Though it was apparently a hit in France — and has spawned two sequels — Michel Ocelot’s animated Kirikou and the Sorceress predictably made very little impact in the U.S. The best way to describe the film is to say that it’s the kind of movie that plays — and wins prizes — at small, often specialized film festivals that you’ve probably never heard of. The audience for such films is small, but often rabidly devoted to them — frequently to the point of overkill from an outsider’s perspective. What they see is some kind of masterpiece.
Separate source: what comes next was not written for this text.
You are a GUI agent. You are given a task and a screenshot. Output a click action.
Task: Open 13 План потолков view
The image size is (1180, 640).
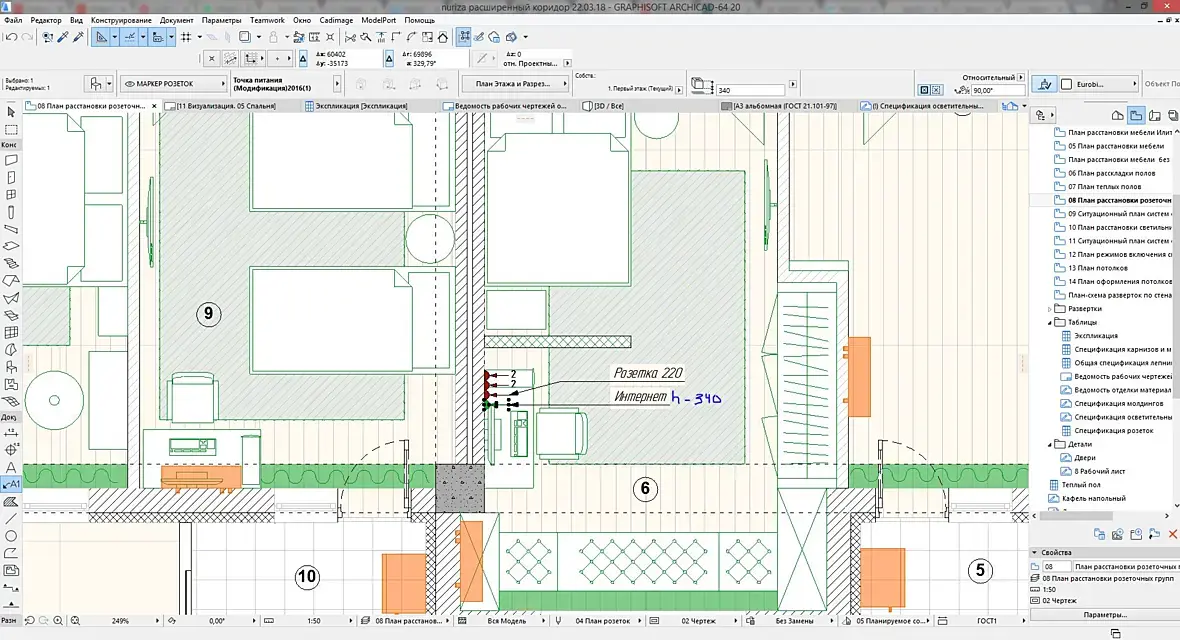[x=1097, y=268]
I confess what I see is a moderately clever little movie with flat, somewhat crude animation and occasionally appealing backgrounds that resemble Rousseau paintings.
Part of the appeal seems to lie in the African folklore aspect of the film, and the fact that it takes a kind of National Geographic approach to the character’s lack of clothing. (Grown men, however, are of the waist-up variety.) The accuracy of the folklore is open to question — and it’s not a question I’m sufficiently invested in to try to answer. Maybe I’m jaded by my recent exposure to Werner Herzog’s Where the Green Ants Dream (1984), where Herzog completely fabricated Aborigine mythology and presented the whole thing as anthropological. In any case, the film recounts the story of Kirikou, who is born talking, questioning and generally doing things not normally associated with infants. The crux of the story depicts his dealing with a sorceress who is bedeviling his tribe — or so it seems. Perhaps the most interesting part of all this is that it ultimately works like a precursor to the modern mania for backstories that explain why villains are mostly just misunderstood.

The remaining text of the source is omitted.